YOUR TASK: With pictures left out, copy exactly every line from the one containing "This screenshot has" through the end of the material.

RECORDS PROVIDED:

************

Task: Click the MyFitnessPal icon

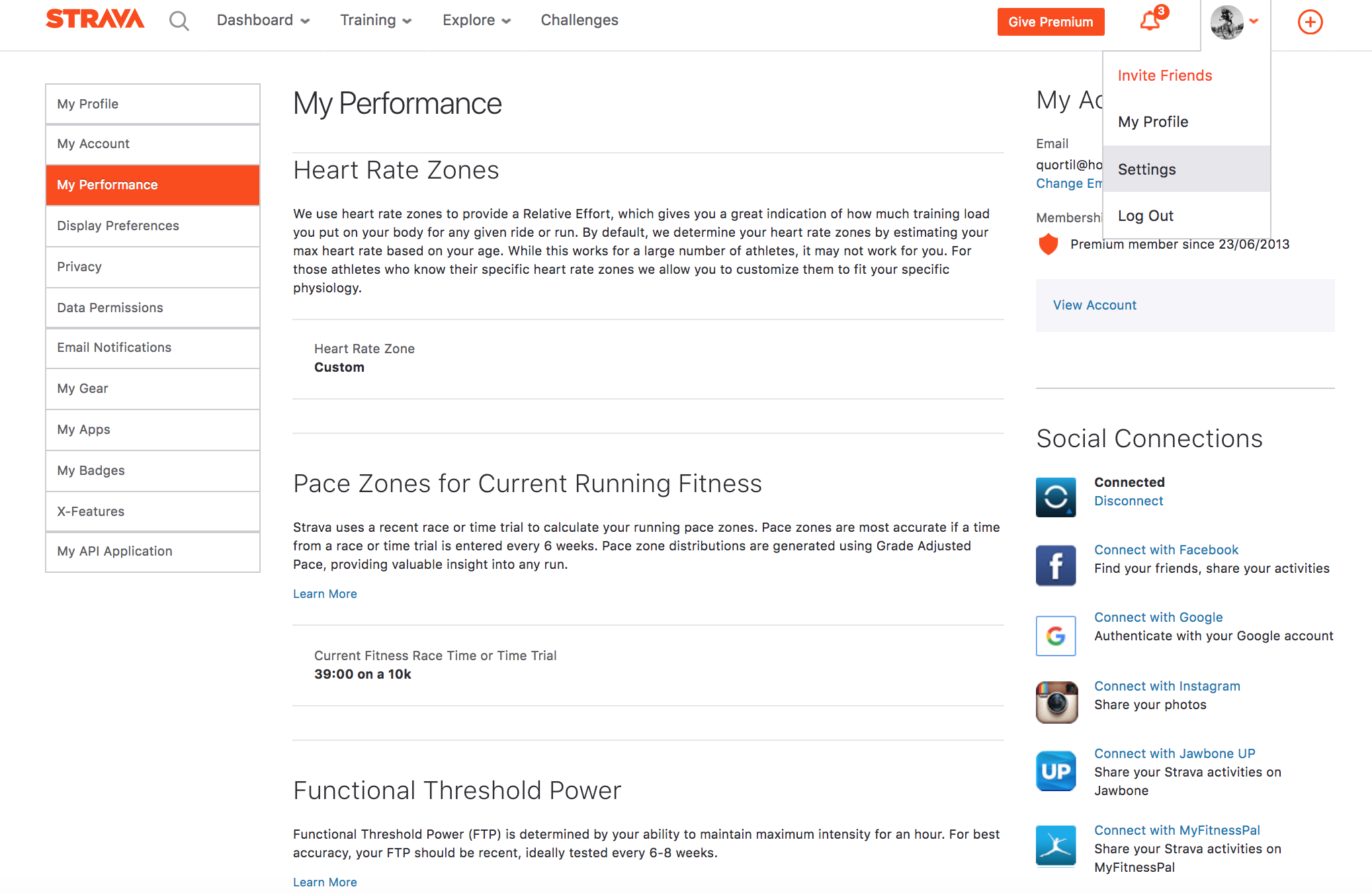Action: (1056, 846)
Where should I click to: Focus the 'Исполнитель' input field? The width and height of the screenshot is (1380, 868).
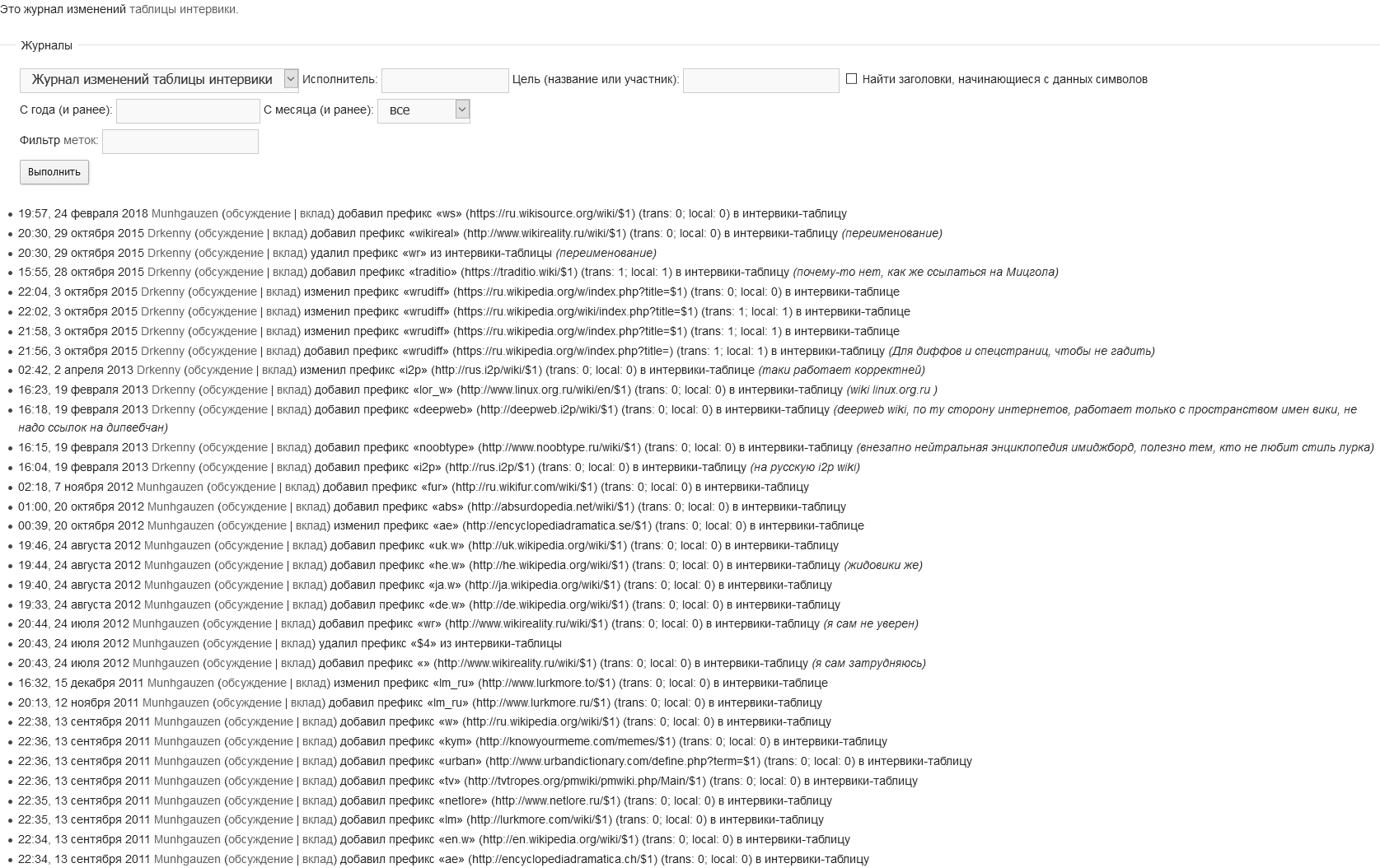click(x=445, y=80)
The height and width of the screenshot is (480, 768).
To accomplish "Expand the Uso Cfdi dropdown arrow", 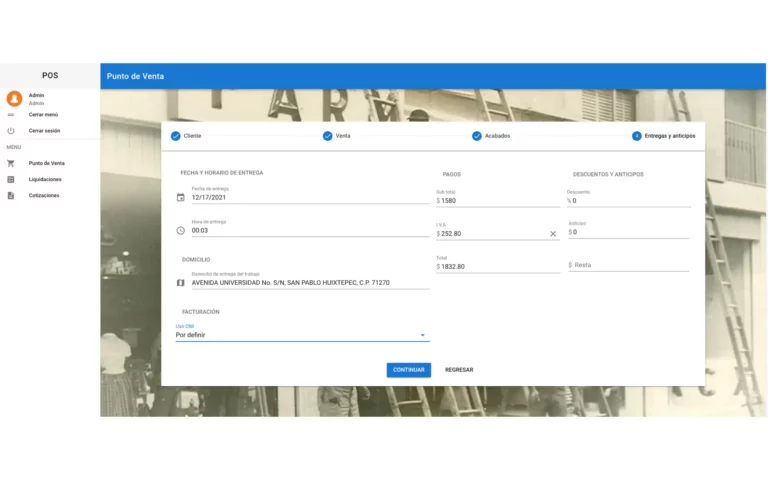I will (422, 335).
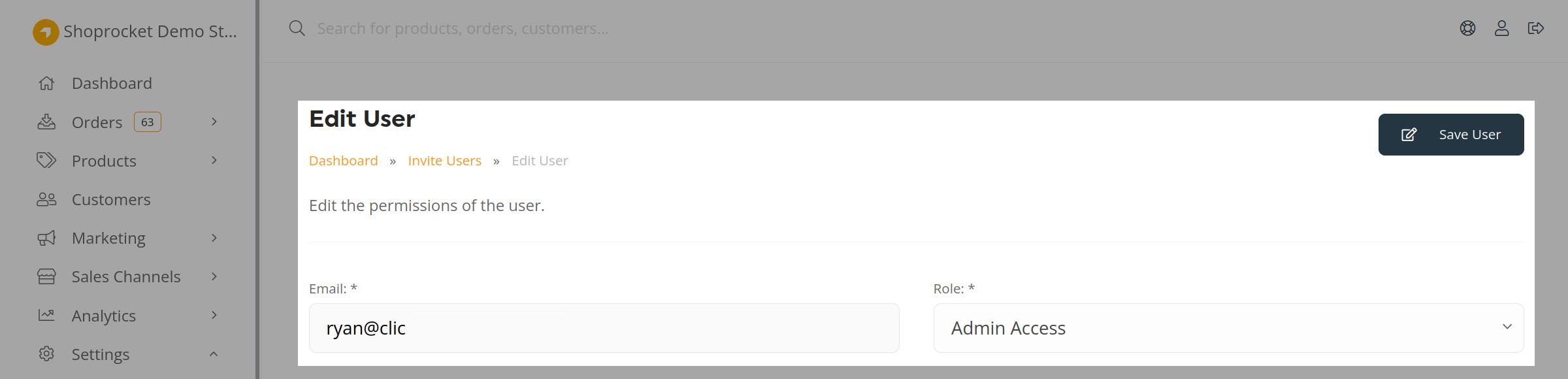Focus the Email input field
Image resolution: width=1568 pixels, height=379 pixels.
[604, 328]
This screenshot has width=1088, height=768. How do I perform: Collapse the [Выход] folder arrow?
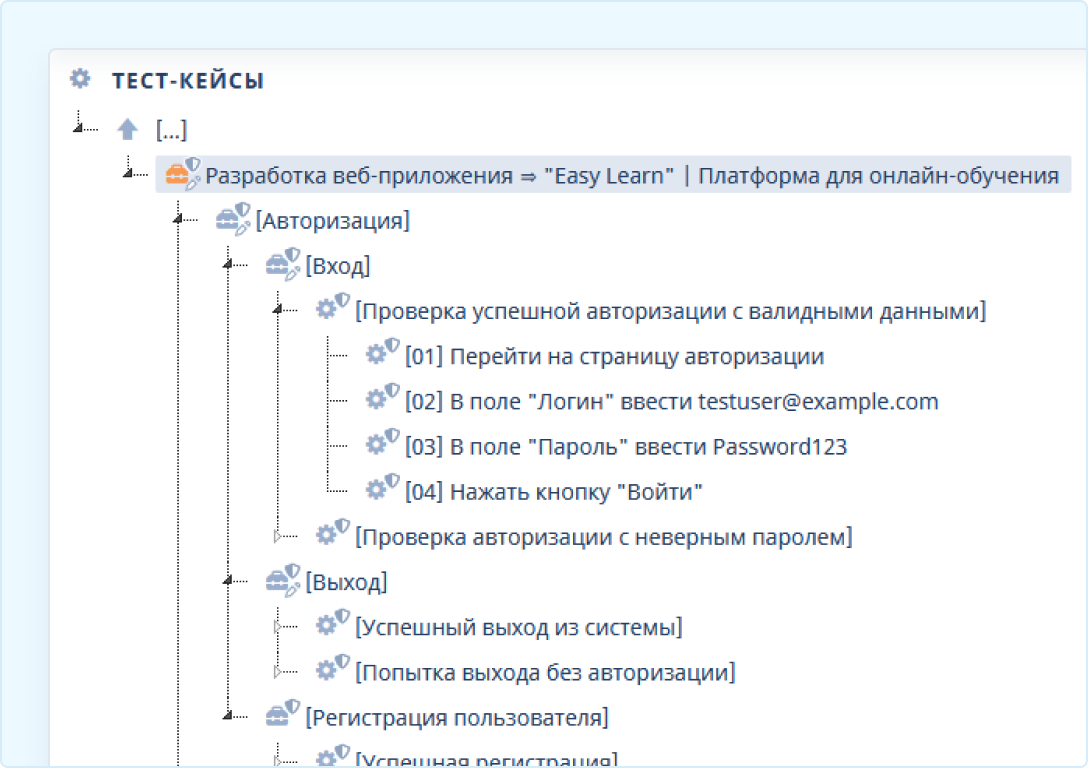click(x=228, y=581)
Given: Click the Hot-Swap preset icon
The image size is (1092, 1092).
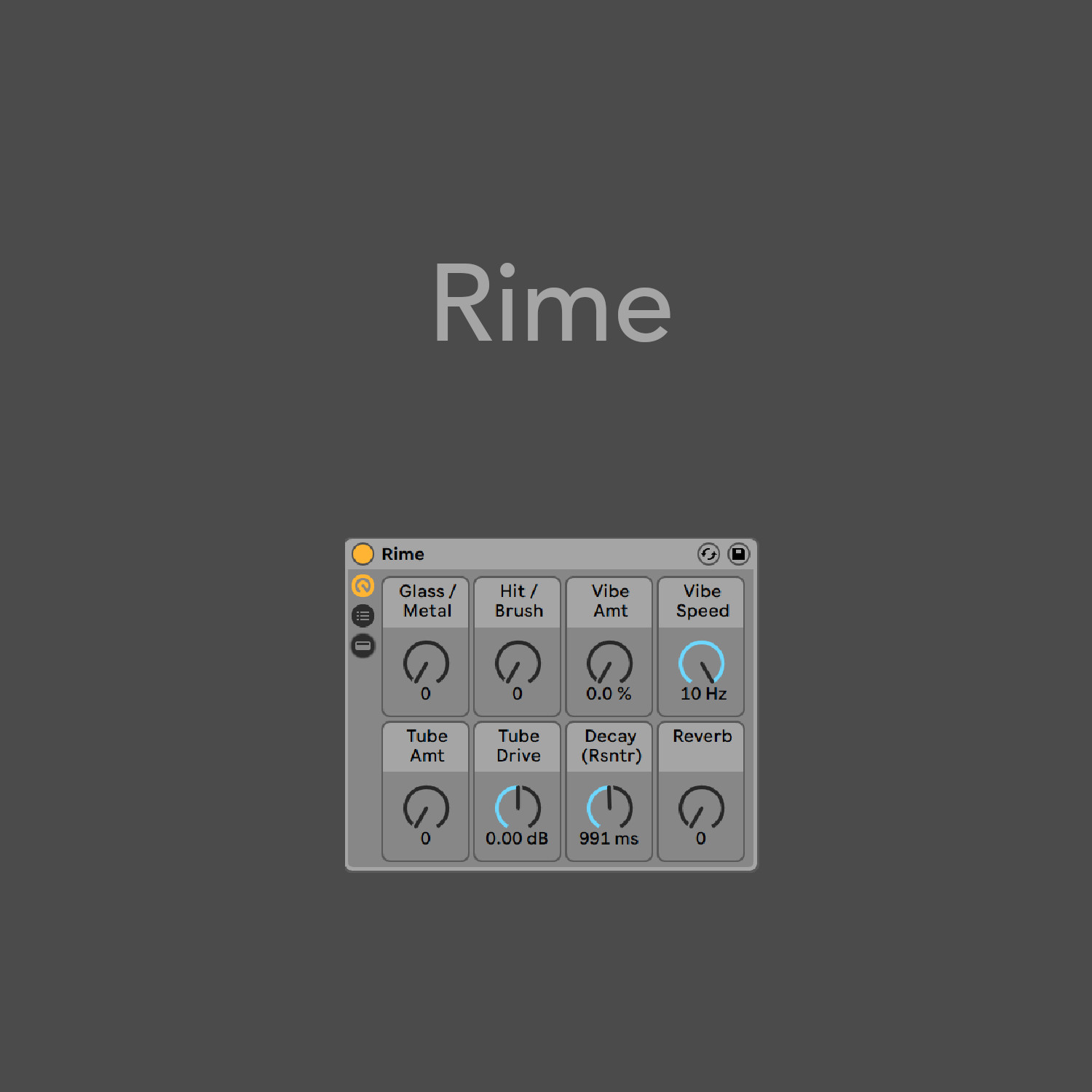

************

REPLY:
This screenshot has width=1088, height=768. How do I perform: Collapse the [Выход] folder arrow?
click(x=228, y=581)
Given: Click the Hot-Swap preset icon
The image size is (1092, 1092).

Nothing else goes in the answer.